_TASK DIRECTIONS_
Transcribe every line of the records verbatim.

_DATA_
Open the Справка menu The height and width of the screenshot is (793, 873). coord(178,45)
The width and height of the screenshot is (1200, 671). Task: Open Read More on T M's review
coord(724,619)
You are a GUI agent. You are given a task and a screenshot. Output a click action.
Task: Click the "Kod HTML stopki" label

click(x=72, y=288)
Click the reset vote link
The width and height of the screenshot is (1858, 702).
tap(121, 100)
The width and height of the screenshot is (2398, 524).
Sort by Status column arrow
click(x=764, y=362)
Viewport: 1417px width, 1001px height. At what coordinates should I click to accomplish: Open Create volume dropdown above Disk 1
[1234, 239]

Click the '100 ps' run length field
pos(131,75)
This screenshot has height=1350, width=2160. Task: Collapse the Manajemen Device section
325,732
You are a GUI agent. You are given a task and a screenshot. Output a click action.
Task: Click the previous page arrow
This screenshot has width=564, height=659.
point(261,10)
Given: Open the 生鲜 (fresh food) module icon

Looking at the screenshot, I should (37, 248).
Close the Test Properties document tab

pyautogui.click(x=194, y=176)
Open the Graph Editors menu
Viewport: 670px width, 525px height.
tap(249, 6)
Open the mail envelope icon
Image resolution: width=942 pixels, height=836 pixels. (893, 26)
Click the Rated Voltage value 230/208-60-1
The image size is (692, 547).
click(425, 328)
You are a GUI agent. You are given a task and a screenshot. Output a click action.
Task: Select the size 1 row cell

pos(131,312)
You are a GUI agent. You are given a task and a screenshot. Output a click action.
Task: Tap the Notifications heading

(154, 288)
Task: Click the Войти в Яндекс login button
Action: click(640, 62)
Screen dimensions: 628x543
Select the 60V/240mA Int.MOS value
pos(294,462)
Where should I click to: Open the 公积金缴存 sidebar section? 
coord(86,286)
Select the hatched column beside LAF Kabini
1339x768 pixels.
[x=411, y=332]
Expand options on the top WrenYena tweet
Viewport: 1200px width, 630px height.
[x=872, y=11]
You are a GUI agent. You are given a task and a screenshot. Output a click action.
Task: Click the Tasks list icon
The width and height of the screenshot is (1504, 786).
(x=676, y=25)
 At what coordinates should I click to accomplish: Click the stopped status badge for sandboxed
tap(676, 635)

_YOUR RESPONSE_
Open the Справка menu The height and width of the screenshot is (793, 873). coord(178,45)
The width and height of the screenshot is (1200, 671). Task: Open Read More on T M's review
coord(724,619)
You are a GUI agent. You are given a task and a screenshot. Output a click action.
Task: Click the "Kod HTML stopki" label

click(x=72, y=288)
Click the reset vote link
The width and height of the screenshot is (1858, 702).
tap(121, 100)
The width and height of the screenshot is (2398, 524).
Sort by Status column arrow
click(x=764, y=362)
Viewport: 1417px width, 1001px height. At what coordinates should I click to accomplish: Open Create volume dropdown above Disk 1
[1234, 239]

Click the '100 ps' run length field
pos(131,75)
This screenshot has height=1350, width=2160. Task: Collapse the Manajemen Device section
325,732
You are a GUI agent. You are given a task and a screenshot. Output a click action.
Task: Click the previous page arrow
This screenshot has width=564, height=659.
point(261,10)
Given: Open the 生鲜 (fresh food) module icon

Looking at the screenshot, I should (37, 248).
Close the Test Properties document tab

pyautogui.click(x=194, y=176)
Open the Graph Editors menu
Viewport: 670px width, 525px height.
tap(249, 6)
Open the mail envelope icon
Image resolution: width=942 pixels, height=836 pixels. (893, 26)
Click the Rated Voltage value 230/208-60-1
The image size is (692, 547).
click(425, 328)
You are a GUI agent. You are given a task and a screenshot. Output a click action.
Task: Select the size 1 row cell

pos(131,312)
You are a GUI agent. You are given a task and a screenshot. Output a click action.
Task: Tap the Notifications heading

(154, 288)
Task: Click the Войти в Яндекс login button
Action: click(640, 62)
Screen dimensions: 628x543
Select the 60V/240mA Int.MOS value
pos(294,462)
Where should I click to: Open the 公积金缴存 sidebar section? 
coord(86,286)
Select the hatched column beside LAF Kabini
1339x768 pixels.
[x=411, y=332]
Expand options on the top WrenYena tweet
Viewport: 1200px width, 630px height.
[x=872, y=11]
You are a GUI agent. You are given a task and a screenshot. Output a click action.
Task: Click the Tasks list icon
The width and height of the screenshot is (1504, 786).
(x=676, y=25)
 At what coordinates should I click to accomplish: Click the stopped status badge for sandboxed
tap(676, 635)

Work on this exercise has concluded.